Stored entries

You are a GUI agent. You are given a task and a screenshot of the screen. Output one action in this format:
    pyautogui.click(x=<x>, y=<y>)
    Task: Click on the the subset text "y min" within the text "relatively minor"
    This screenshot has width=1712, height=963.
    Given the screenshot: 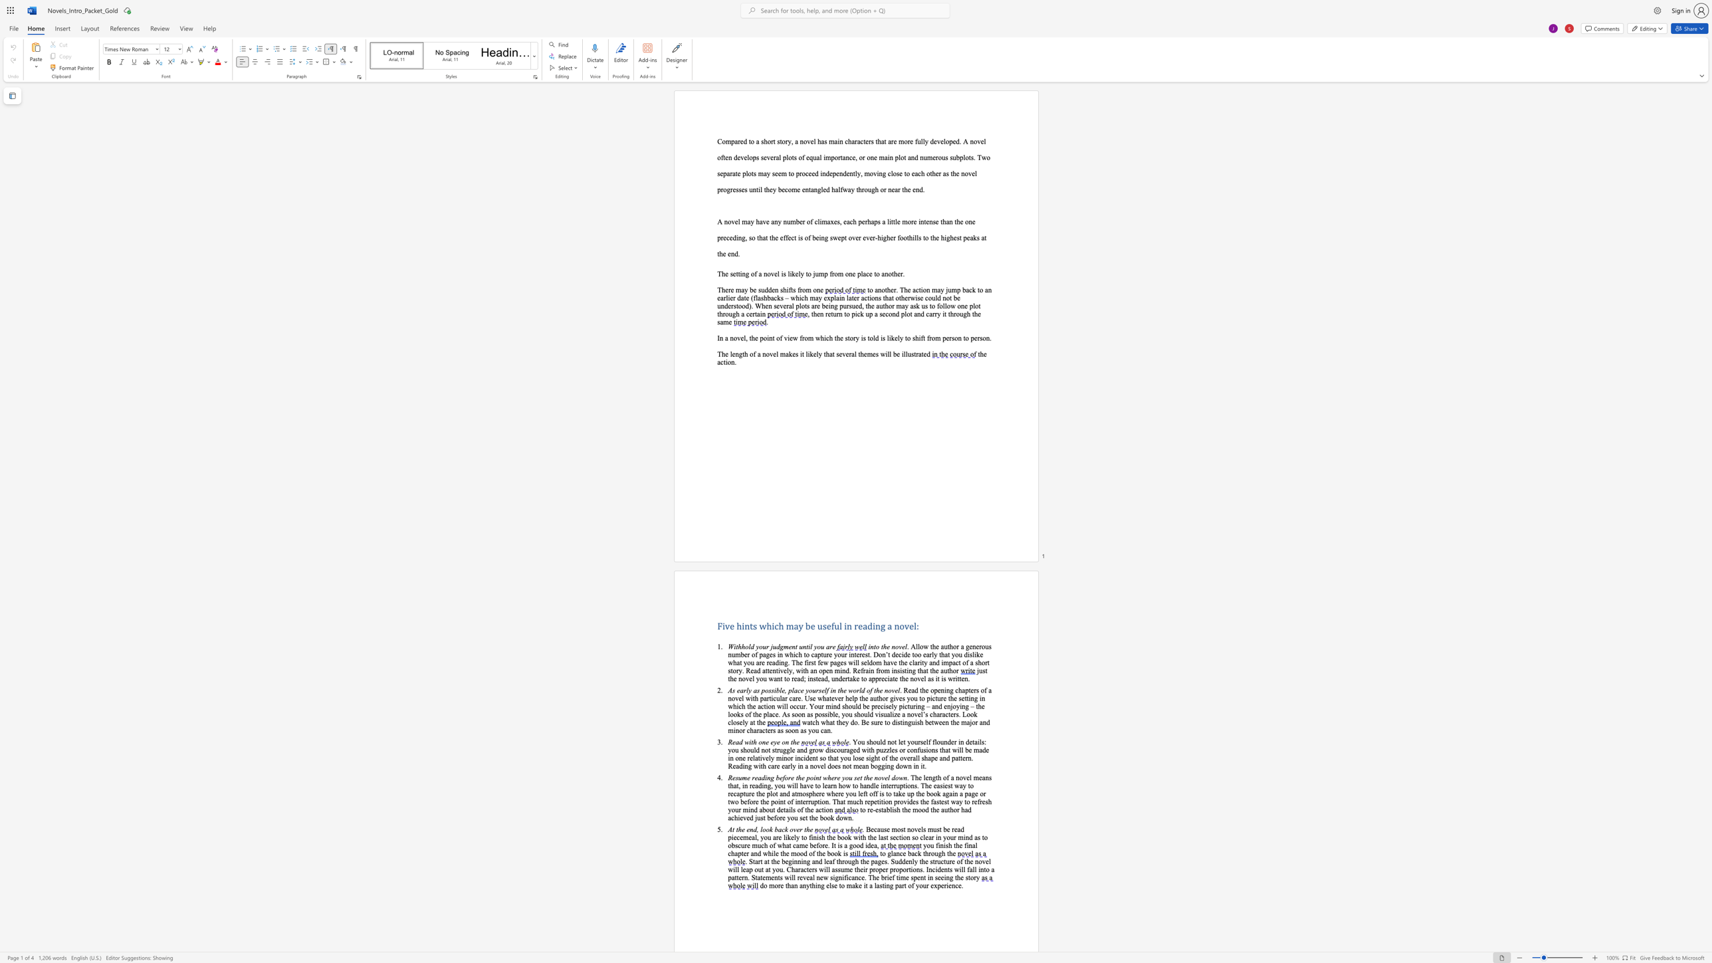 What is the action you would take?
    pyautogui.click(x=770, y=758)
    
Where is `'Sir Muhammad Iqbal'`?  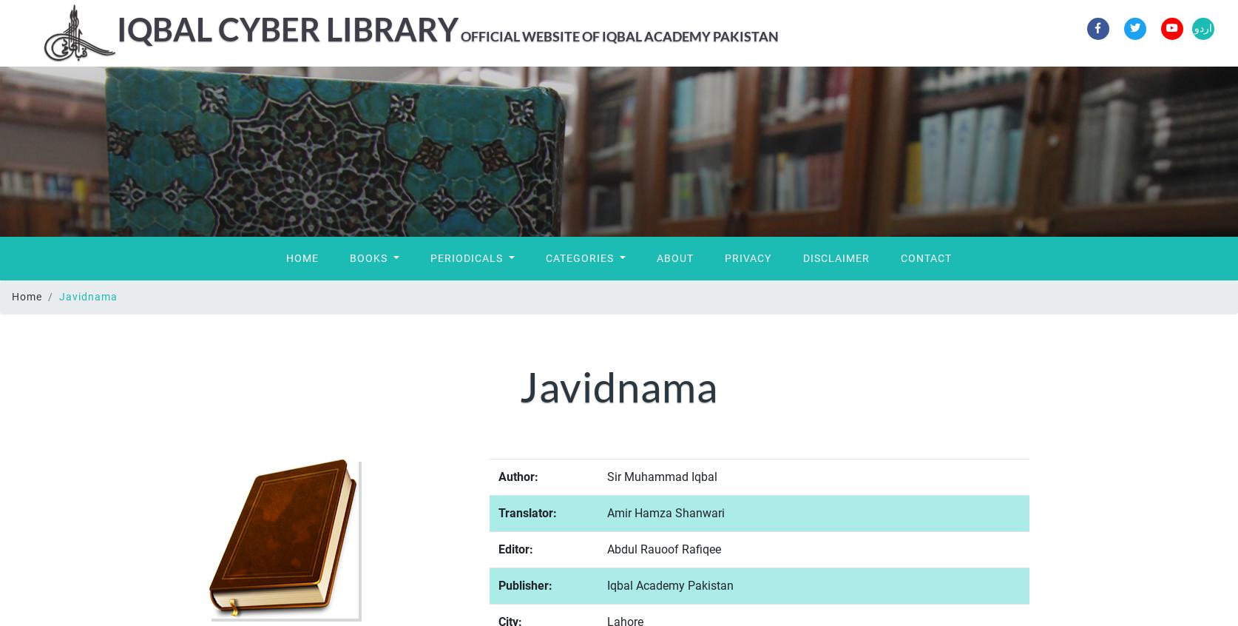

### Aim
Can you rewrite the part of the records that runs from the start through the line containing "Task: Click on", replacing "screenshot" with "screen capture" and leaving everything else unchanged?

### Solved problem
You are a GUI agent. You are given a task and a screen capture of the screen. Output one action in this format:
    pyautogui.click(x=<x>, y=<y>)
    Task: Click on the the subset text "y min" within the text "relatively minor"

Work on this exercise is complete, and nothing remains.